Anglicare thanks Karen for her service to the community
LAST week we farewelled our Executive Director Karen Crouch who has taken up the position of Chief Executive Officer of Feros Care, after 12 years with Anglicare Southern Queensland.
Director of Services Sue Cooke takes on the role of Acting Executive Director.
Sue, along with Anglican Community Services Commission Chair Dr Kim Forrester, Anglican Church General Manager Tim Reid, the Reverend Canon Linda McWilliam, Very Reverend Dr Peter Catt and Archbishop Phillip’s Executive Assistant Ann Joseph, paid tribute to Karen and her outstanding contribution to Anglicare Southern Queensland.
“Karen the leadership advice you once gave me several years ago was that if you keep the client at the centre for all decisions, then it’s hard to go wrong,” Sue said.
“Throughout the last 11 years of service together we have enjoyed many moments of joy and achievement, always underpinned by client-centred principles.
“Thank you for the journey we’ve had together and for your humanity and stewardship. You are a gifted and humbled leader and I’m grateful others will have the opportunity Anglicare and I have had to share in it. I wish you all the best.”
Staff from many of our services also participated in a farewell video that was played at the event.
A highlight was the presentation of an artwork, titled ‘Strong Communities‘, painted for Karen by three staff members – Cultural Capability Facilitator Olivene Yasso, and Cultural Support Workers Lalania Tusa and John Crabb.
The colours and elements of the artwork represent Karen’s contribution to Anglicare’s mission.
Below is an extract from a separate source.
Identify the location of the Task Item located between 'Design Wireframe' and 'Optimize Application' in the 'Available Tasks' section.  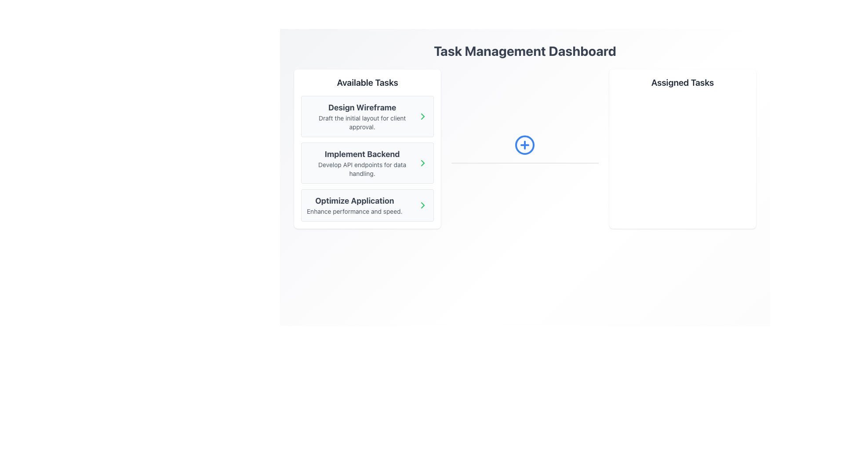
(362, 163).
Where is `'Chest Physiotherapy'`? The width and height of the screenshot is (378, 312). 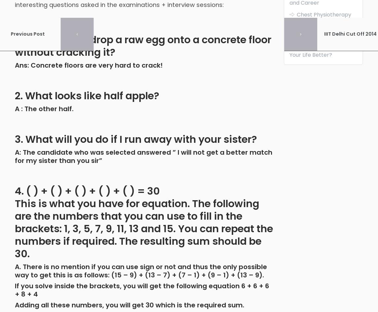
'Chest Physiotherapy' is located at coordinates (296, 14).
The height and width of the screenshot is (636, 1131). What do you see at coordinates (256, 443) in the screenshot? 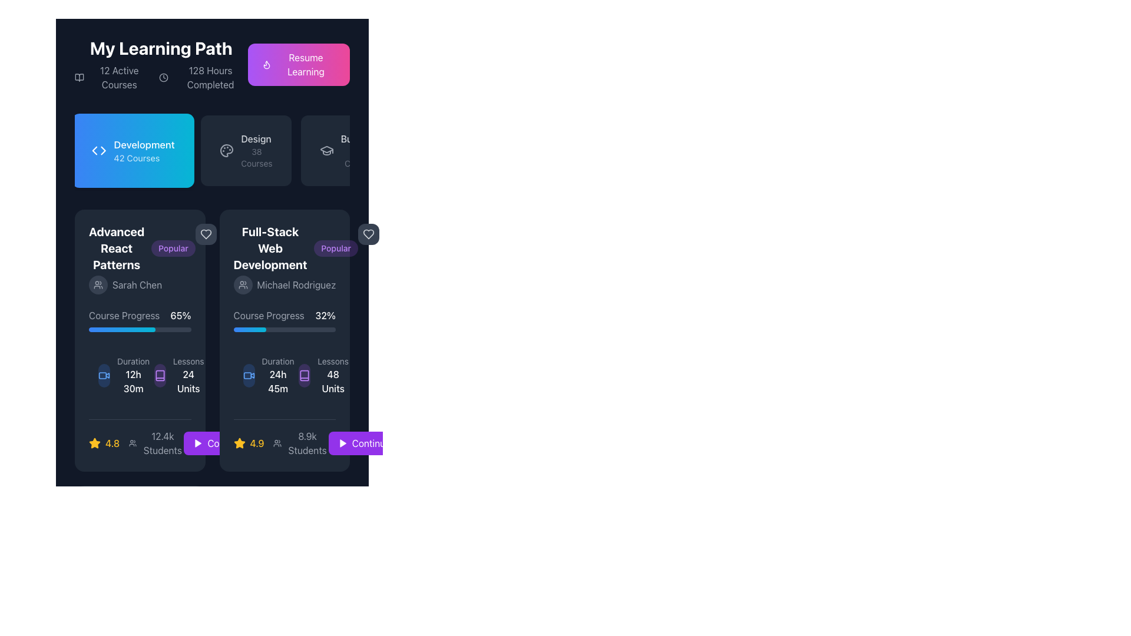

On behalf of everyone at Anglicare SQ, we thank Karen for her leadership, strength, wisdom, empathy and humanity.
STORY: “Strong Communities”
ARTISTS: John Crabb, Lalania Tusa & Olivene Yasso
This story begins in the centre with the women’s Dilly Bag that is cleansing the toxins out of the bush berries in a stream of fresh flowing water. The Dilly Bag was used for straining poisonous foods, carrying babies, women’s business and dance ceremonies. The women weaved the dilly bags with natural fibres that varied in each clan group. Along the fresh flowing stream are meeting places symbolized by the circular formations and trees along the river that represent life and knowledge. This knowledge then flows down through to our young people and creates harmony and balance for the next generation. The larger meeting places on the outer edge represent the safe spaces where our children feel safe, loved and empowered for a better future. The sea of turtles who are swimming against the current represent the strength of community and the ancestor spirits that support you to grow, learn and guide you along your life’s journey. The turtles swimming with the current represents the next generation with the ancestor spirits who are strong watching over them. The strength within family and community has grounded them and prepared them in identity and culture, so that they can swim strong, no matter what the circumstances.